I never thought of Wd-40 for buckets. I would be a little concerned about transferring some of the oil into the paint.


----------



## stelzerpaintinginc. (May 9, 2012)

Damon T said:


> I never thought of Wd-40 for buckets. I would be a little concerned about transferring some of the oil into the paint.



I was concerned at first too, but after using it for years on everything from roller frames to paint pans, I've never had an issue. I'm sure that now I said this, I'll have an issue next time I do it though.


----------



## Jmayspaint (Mar 26, 2013)

stelzerpaintinginc. said:


> I was concerned at first too, but after using it for years on everything from roller frames to paint pans, I've never had an issue. I'm sure that now I said this, I'll have an issue next time I do it though.



I'm going to have to give that a shot. When that Rustolem Never Wet stuff first came out I tried to use it for the same purpose. Watching the videos of its superhydrophobic properties made me think coating the inside of a bucket would make cleaning them out a snap. It didn't work. 

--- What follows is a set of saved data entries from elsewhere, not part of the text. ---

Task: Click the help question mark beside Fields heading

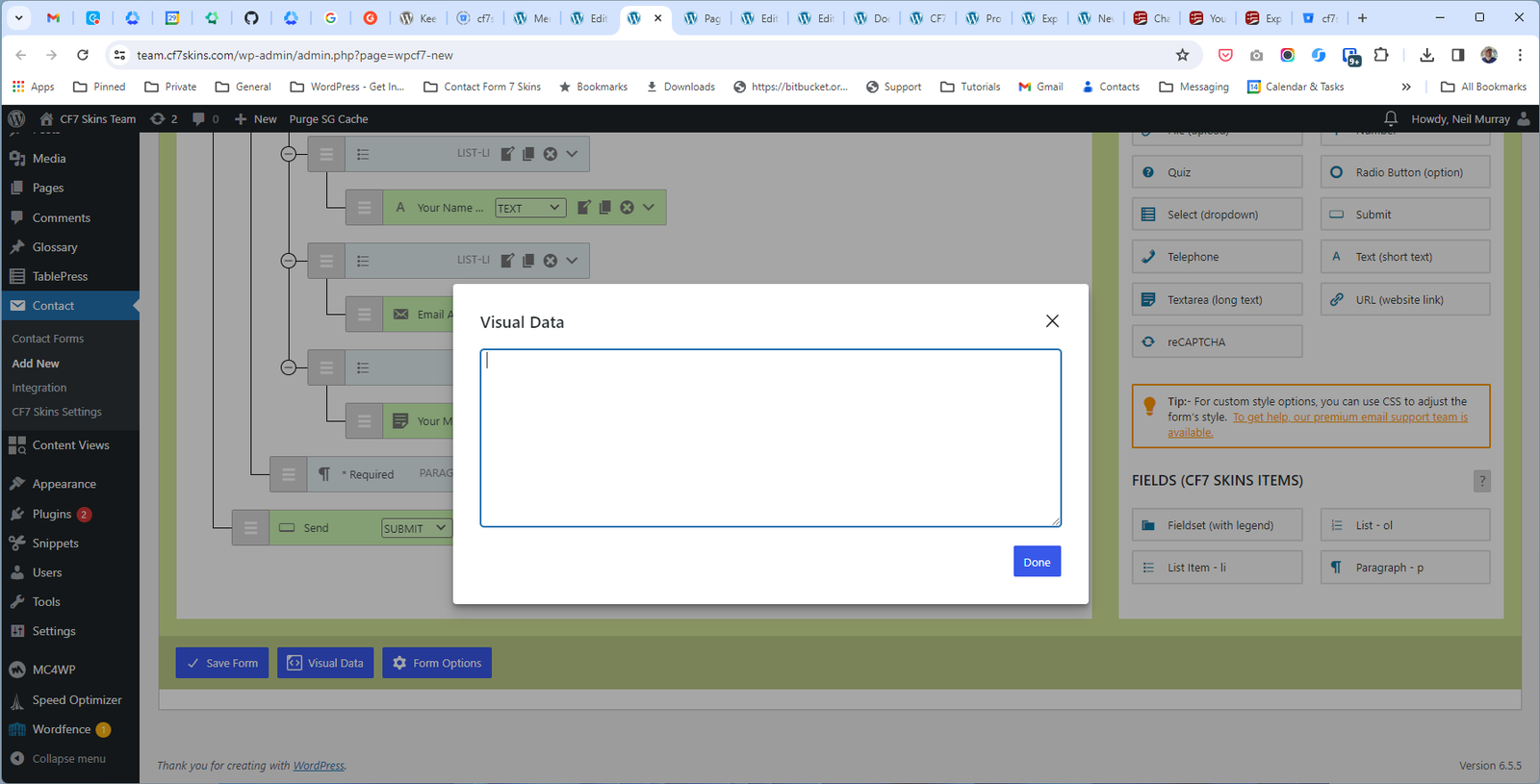Action: point(1481,481)
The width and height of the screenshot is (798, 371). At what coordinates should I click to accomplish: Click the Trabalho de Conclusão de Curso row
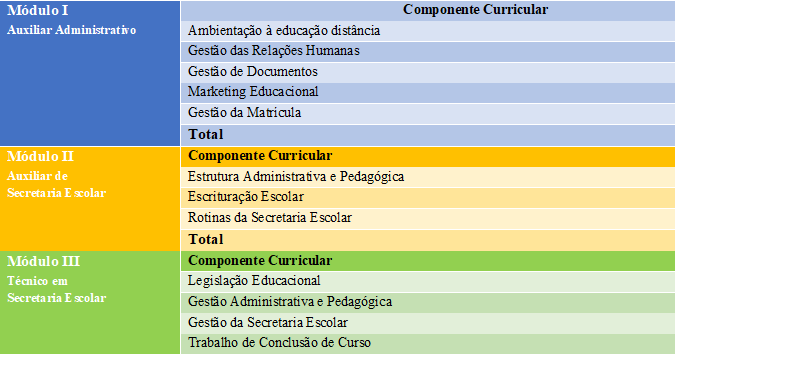tap(428, 344)
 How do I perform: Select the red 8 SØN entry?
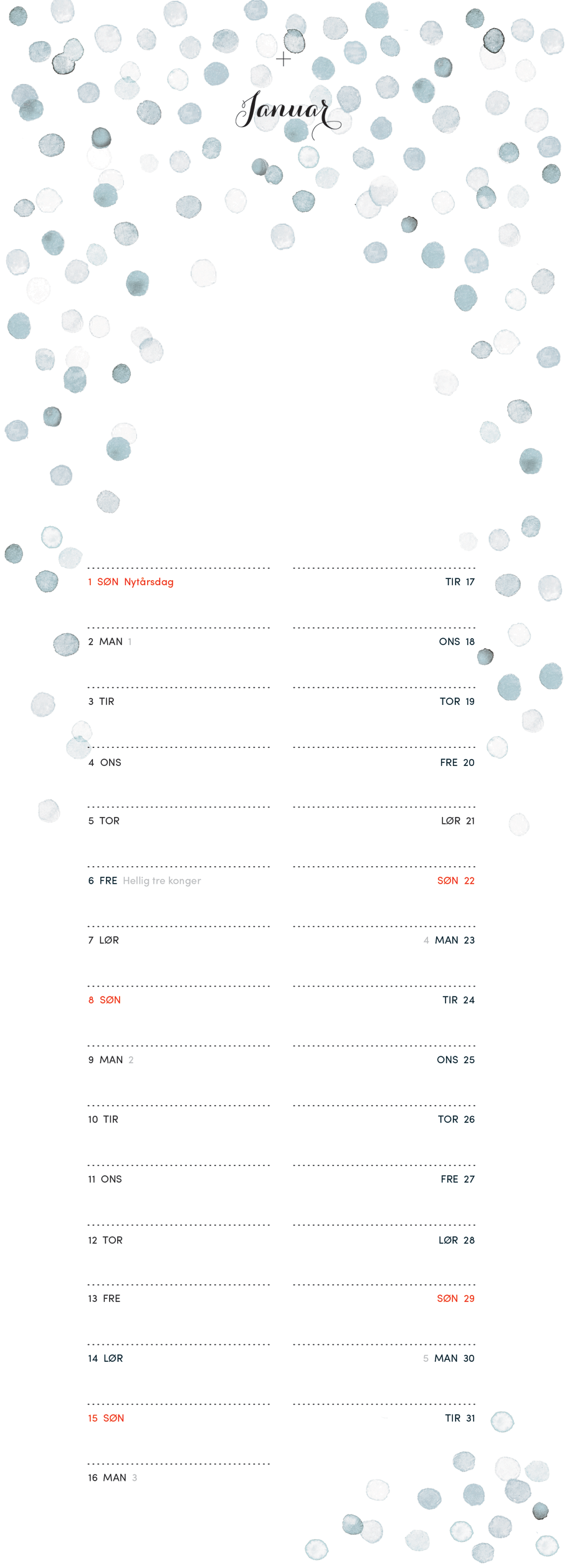click(x=105, y=1000)
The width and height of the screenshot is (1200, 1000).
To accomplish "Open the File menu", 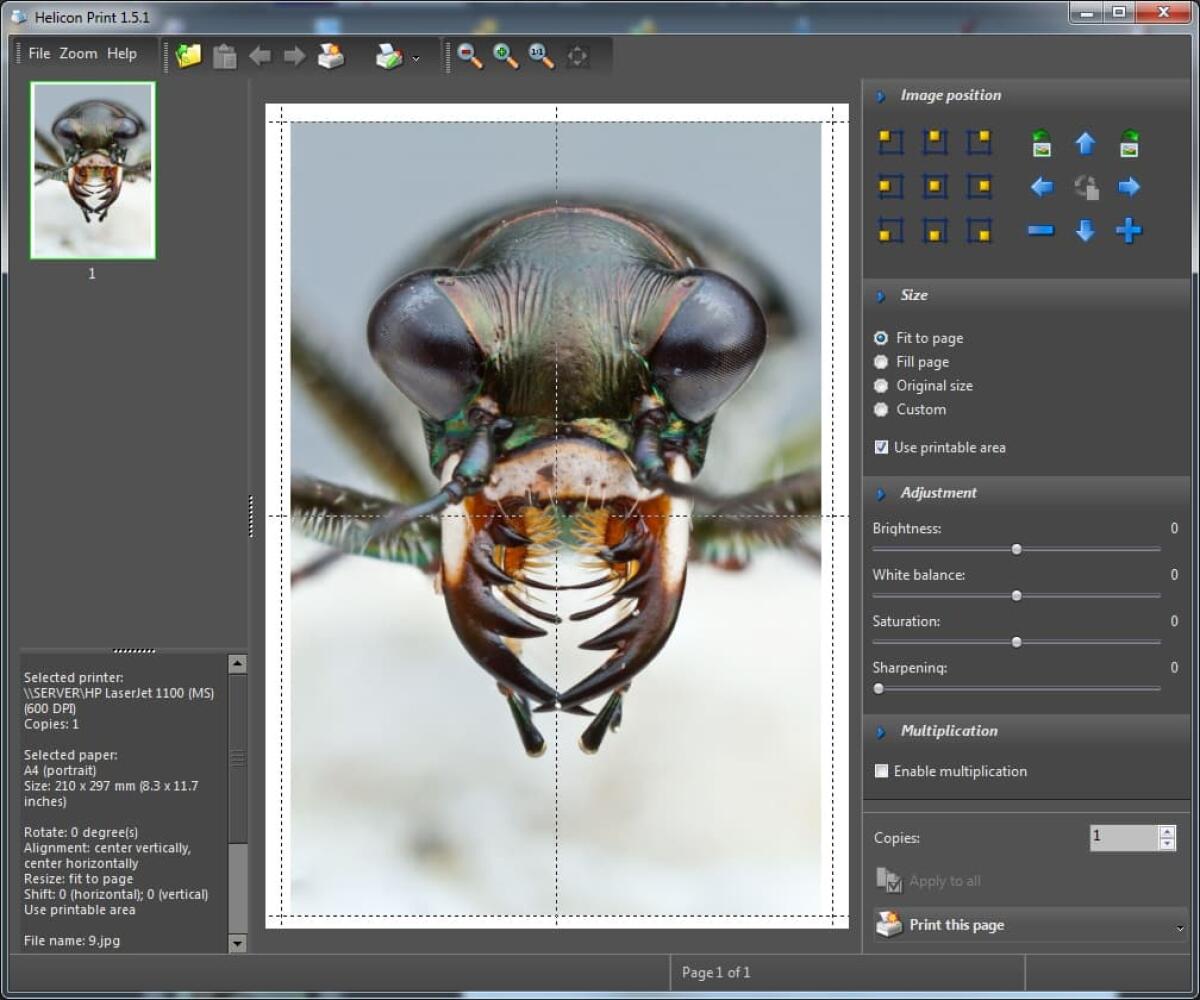I will click(x=39, y=53).
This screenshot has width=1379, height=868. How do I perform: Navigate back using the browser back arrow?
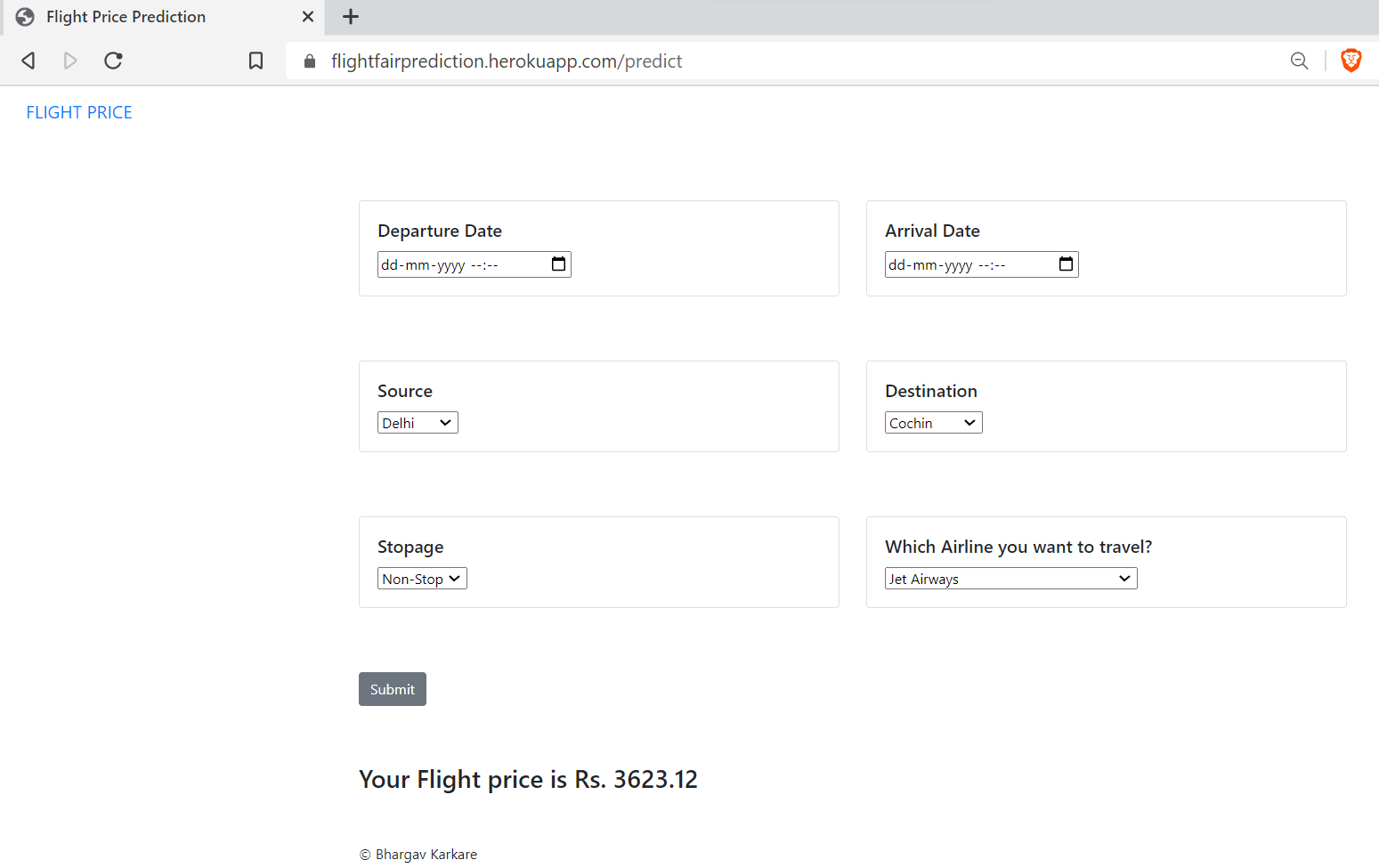click(28, 60)
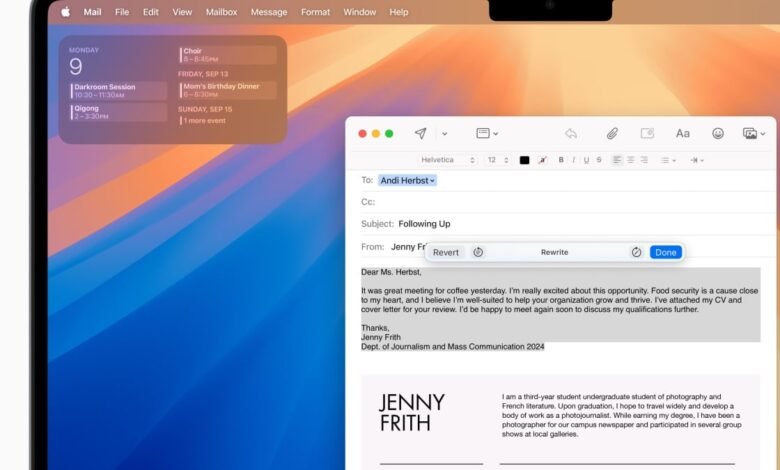Click the attach file paperclip icon
This screenshot has height=470, width=780.
[x=612, y=134]
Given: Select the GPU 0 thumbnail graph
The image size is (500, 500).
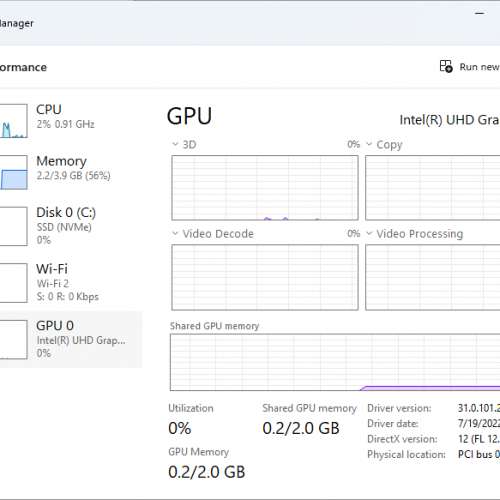Looking at the screenshot, I should tap(13, 339).
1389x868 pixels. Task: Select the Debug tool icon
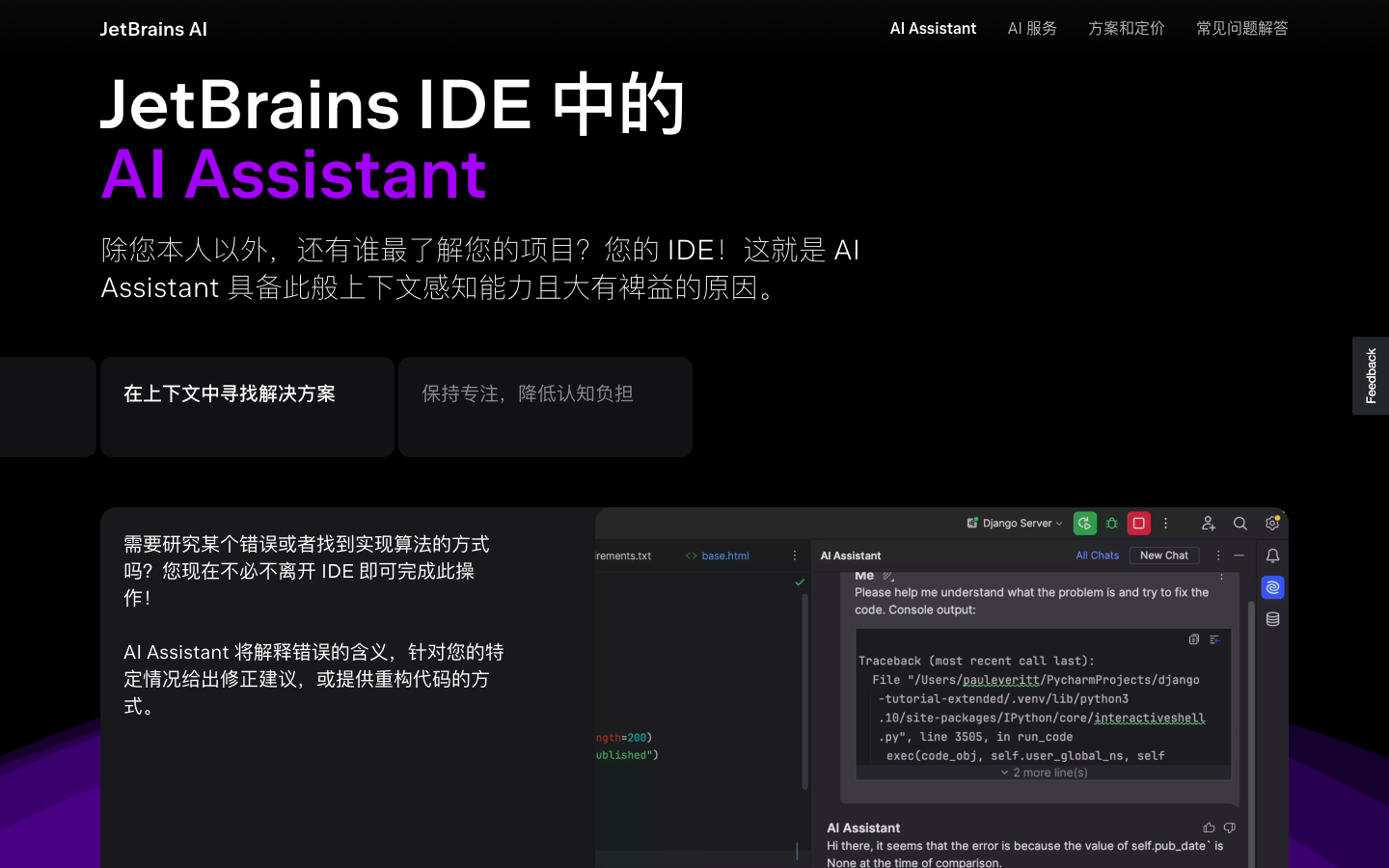coord(1111,523)
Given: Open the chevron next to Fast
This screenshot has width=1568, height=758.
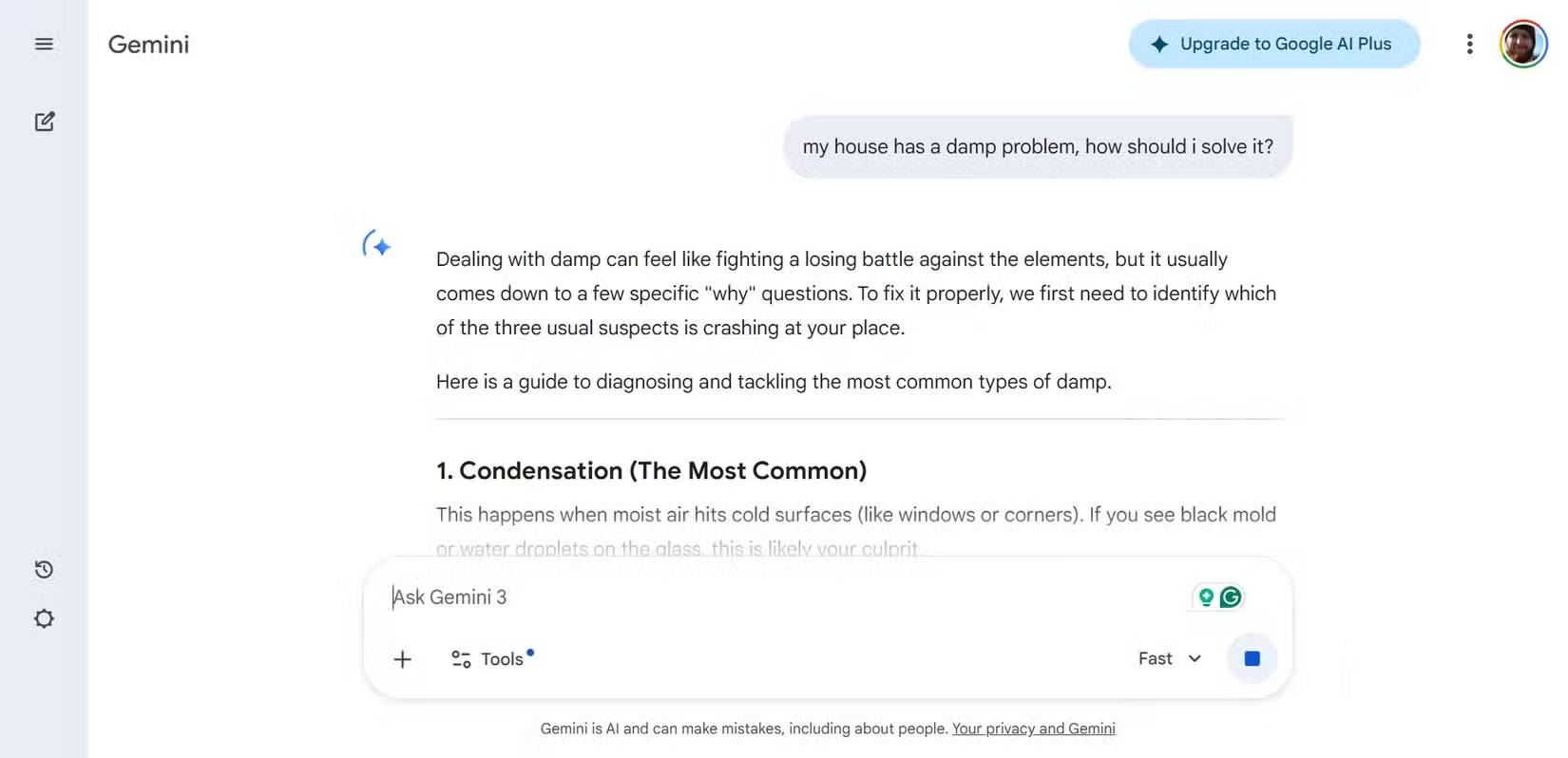Looking at the screenshot, I should tap(1195, 658).
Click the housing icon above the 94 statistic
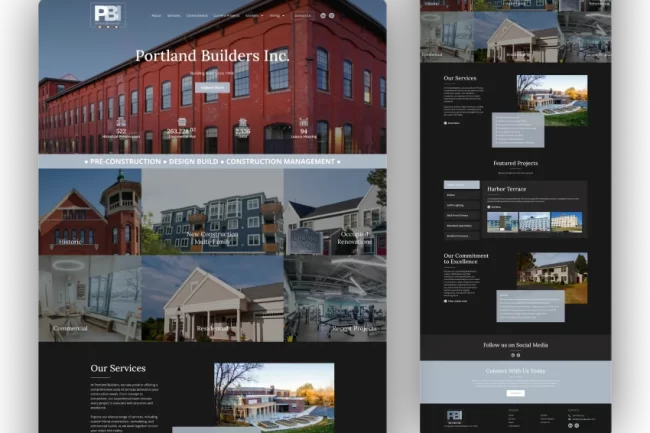 [x=303, y=122]
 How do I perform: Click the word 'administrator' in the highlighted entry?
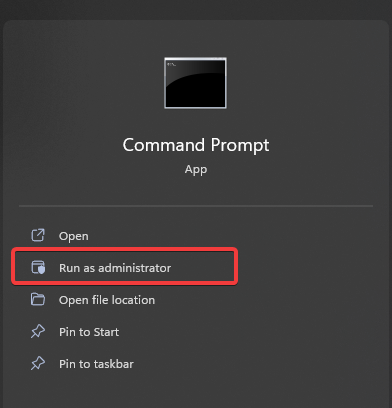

Sent from my iPhone using Tapatalk


----------



## The Cutting Edge (May 25, 2014)

Jmayspaint said:


> I'm going to have to give that a shot. When that Rustolem Never Wet stuff first came out I tried to use it for the same purpose. Watching the videos of its superhydrophobic properties made me think coating the inside of a bucket would make cleaning them out a snap. It didn't work.
> 
> 
> Sent from my iPhone using Tapatalk


Lol. I did the same thing. All my paint pots got a heavy coat of the stuff. I had high hopes. Didn't work for me either. Did all my kayak paddles though and it worked great. Kept the water from dripping on me while paddling.


----------



## beedoola (May 18, 2015)

RH said:


> I just fill them with water, preferably hot, and let them soak a bit. Drain about half way and then take a stiff nylon scrub brush to them. Takes a minute or so at most.


Yeah, that makes sense.

I should have clarified I meant for dry buckets. I often don't have access to a wash basin or any washing area on a job so I just have to let it dry and then peel it the next day or take it home with me and clean it then.


----------